By Anthony Caruso III | Publisher

If the NBA season does resume, there are question marks on if Kevin Durant will even play this year. Before the coronavirus pandemic, Durant missed the entire season.

Durant and his representatives have previously said that he would not play this season. Then, the coronavirus pandemic happened.

Brooklyn Nets forward Kevin Durant watches as his team plays against the Los Angeles Lakers
Kevin Durant watches as his team plays against the Los Angeles Lakers (Photo by the Associated Press/Marcio Jose Sanchez)

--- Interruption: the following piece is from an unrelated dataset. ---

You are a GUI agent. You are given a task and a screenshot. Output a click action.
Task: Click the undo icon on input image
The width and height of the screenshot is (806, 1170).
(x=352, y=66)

He was injured last June and torn his Achilles tendon in Game 5 of the 2019 NBA Finals against the Toronto Raptors. He signed with the Brooklyn Nets, as a free agent last July.

Nets General Manager Sean Marks has not officially ruled out that Durant will miss the season now with this month-plus break.

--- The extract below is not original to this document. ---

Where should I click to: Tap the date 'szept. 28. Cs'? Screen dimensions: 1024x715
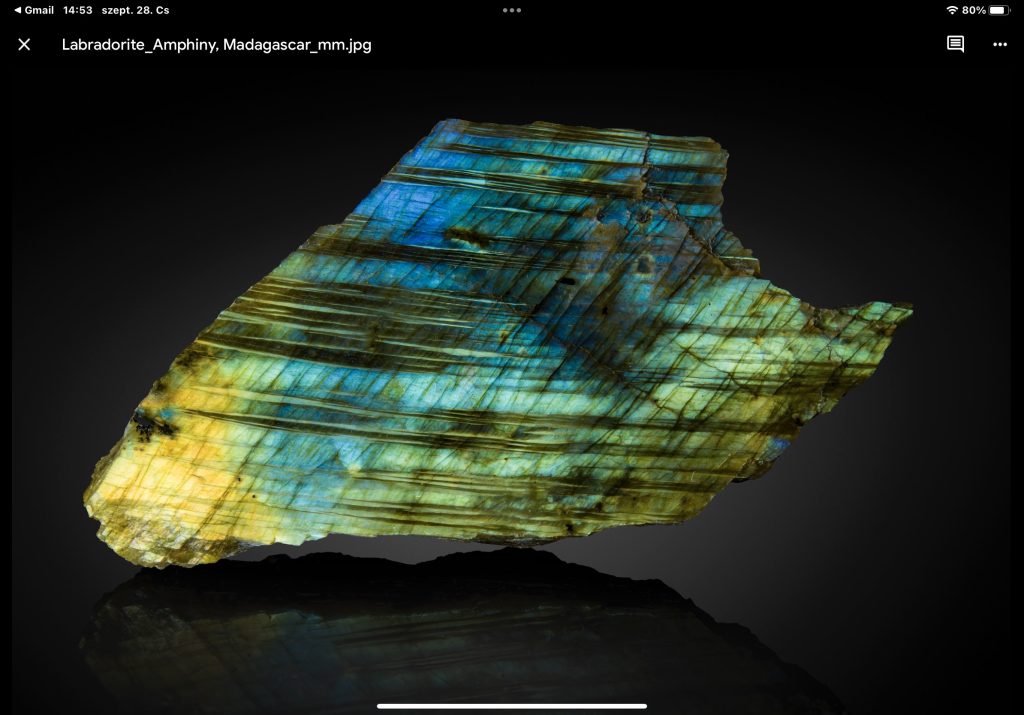(135, 10)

“That’s a $110 million question,” Marks said. “In all seriousness, we’ve tried not to talk about his timeline a lot. He knows his body better than anybody. Our performance team and training staff have done a tremendous job getting him to this point, but I just don’t know how coming out of this pandemic will affect anybody, let alone Kevin.

“When the timing is right, he’ll be 100 percent when he gets on the court. I can tell you this though — before the pandemic, he looked like Kevin Durant and that’s a good thing.”

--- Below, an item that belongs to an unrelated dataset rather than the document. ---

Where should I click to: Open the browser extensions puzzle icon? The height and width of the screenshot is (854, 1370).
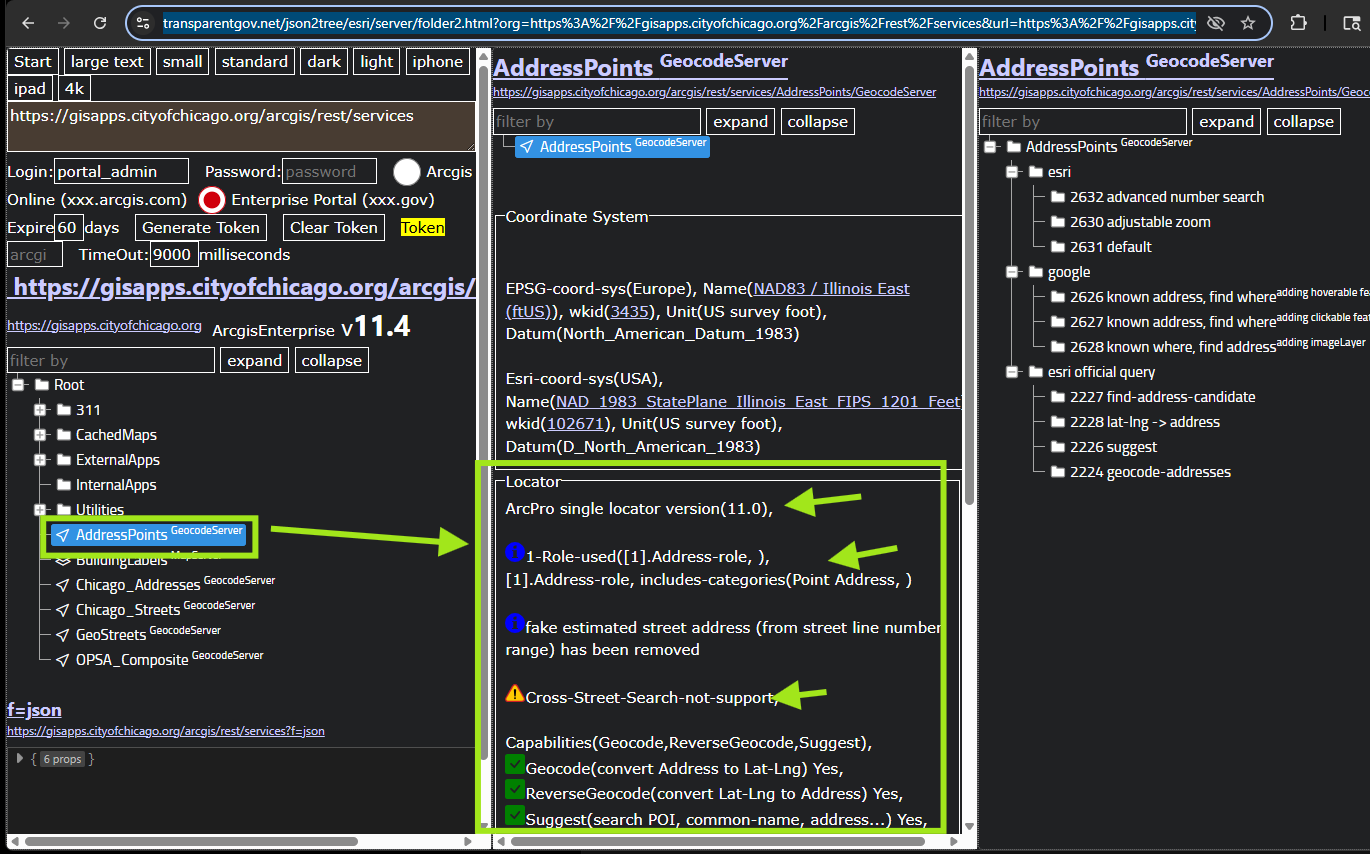tap(1298, 23)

The NBA has been shut down since March 11th when Utah Jazz center Rudy Gobert tested positive for the coronavirus. If Durant is officially ready to play following this unexpected opportunity, then it’ll be up to the Nets training staff if they will clear him whenever play does resume — if it does at all.

If the Nets do have an opportunity to make the playoffs, Durant could help improve the team’s prospects if they do get that opportunity. Kyrie Irving — who also signed with the Nets last off-season — had surgery and was scheduled to miss the rest of the season with a shoulder injury before the pandemic hit the United States.  

“It’s not like we’re not throwing stuff on the wall, because we are,” he said. “We’re throwing stuff up there like, ‘what if this happens, what if that happens… what are the circumstances we would need to return’. Nobody quite knows what the new normal will be. The new normal we were predicting a week ago is vastly different to the one we’re predicting right now … things are changing so quickly.”